Alternatively, if Gray sees life as harsh, she finds frustration instead: The rain feels dreary, traffic is stressful and the latte mistake is another sign of life never working out for her. Gray is exasperated and primed to find more frustration.
Our thoughts and beliefs create a mental filter, and by changing how we think, we can shift the entire way we experience life.
Neuropsychology
While we always have the power to see the world differently, changing our inner perspectives and outer experiences takes conscious effort due to the way our minds naturally work.
Cognitive functions like neural pathways and confirmation bias create mental loops that limit fresh perspectives. Each time we engage with an idea, our brain fires synapses, strengthening a neural pathway to that thought. To function efficiently, the brain relies on these established pathways, reinforcing beliefs over time. Combined with confirmation bias—our tendency to favor information that aligns with existing beliefs and discount contradictory information—updating our narratives requires active reprogramming.
Understanding the Origins of Our Narratives
The first step in rewriting narratives is exploring the origins of our underlying beliefs. Our personal stories are often shaped by inherited beliefs and cultural conditioning that we may not have consciously examined, chosen, or assessed for validity and usefulness in narrating our lives.

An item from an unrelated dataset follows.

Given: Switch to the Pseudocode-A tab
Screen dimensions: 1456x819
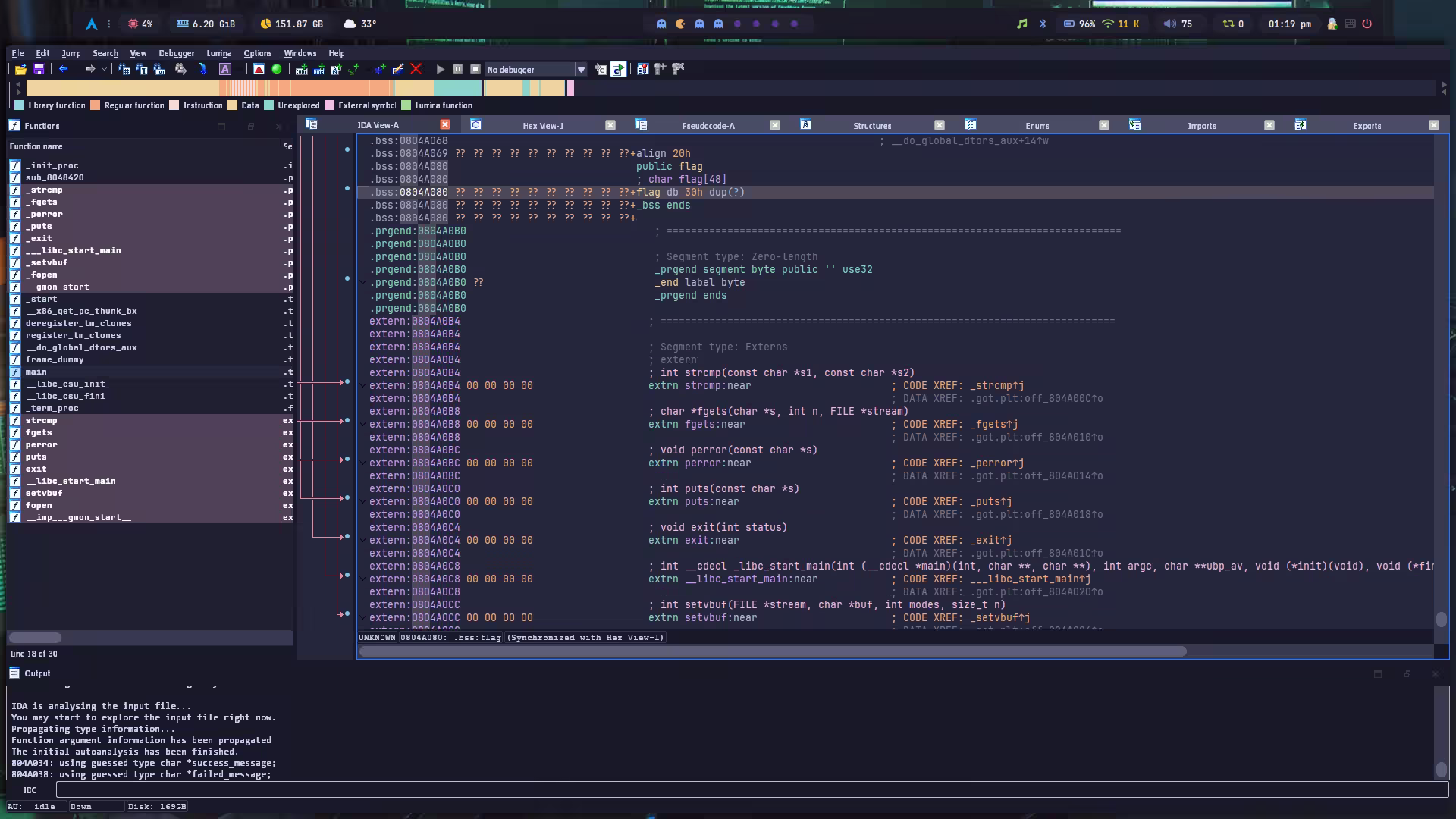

Inherited beliefs are patterns passed down through generations. For example, if Gray’s mother grew up in a home with an unpredictable and volatile parent, she may have learned to suppress her own needs to maintain peace in the household. This learning, while essential for Gray’s mother’s survival as a child, may have become a limiting factor in adulthood.
As Gray grows up with her mother modeling conflict avoidance, Gray may inherit the value and pattern of people-pleasing and avoiding conflict at all costs, even in situations where standing up for herself would be healthier. By identifying and questioning these inherited beliefs, Gray can choose to update them, realizing that to prioritize her health and the sustainability of her relationships, she may need to directly communicate.

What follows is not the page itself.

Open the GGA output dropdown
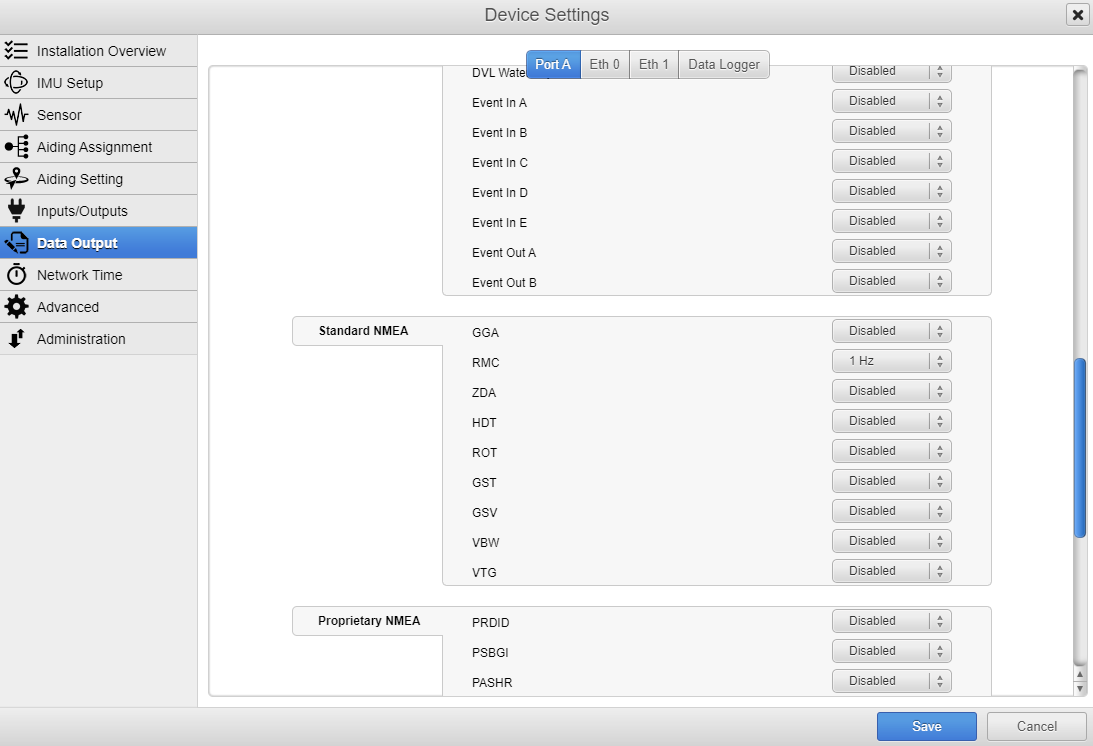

Cultural conditioning, such as societal values of beauty or success, can also shape personal narratives. For example, Gray may feel the societal pressure to be thin to be deemed attractive and worthy, despite having a healthy body and lifestyle. These ingrained beliefs, reinforced by media and consumer culture, can lead Gray to invest time, money and energy into chasing an unattainable ideal rather than accepting herself as she is. By recognizing these extreme cultural messages for what they are—limiting and false—Gray can free herself to embrace a healthier, more balanced view of her own worth and beauty.
Recognizing and Rewriting Our Narratives
One powerful way to rewrite your personal narrative is to create a timeline of your life. Reflect on how you would describe yourself at each stage and what beliefs and values you held. Notice if any of your narratives feel disempowering. If you identify a narrative where you felt unworthy or small, ask yourself whose voice influences that perspective. Is that voice still relevant to who you are today? How can you reframe that part of your story to reflect your current strength, growth and potential?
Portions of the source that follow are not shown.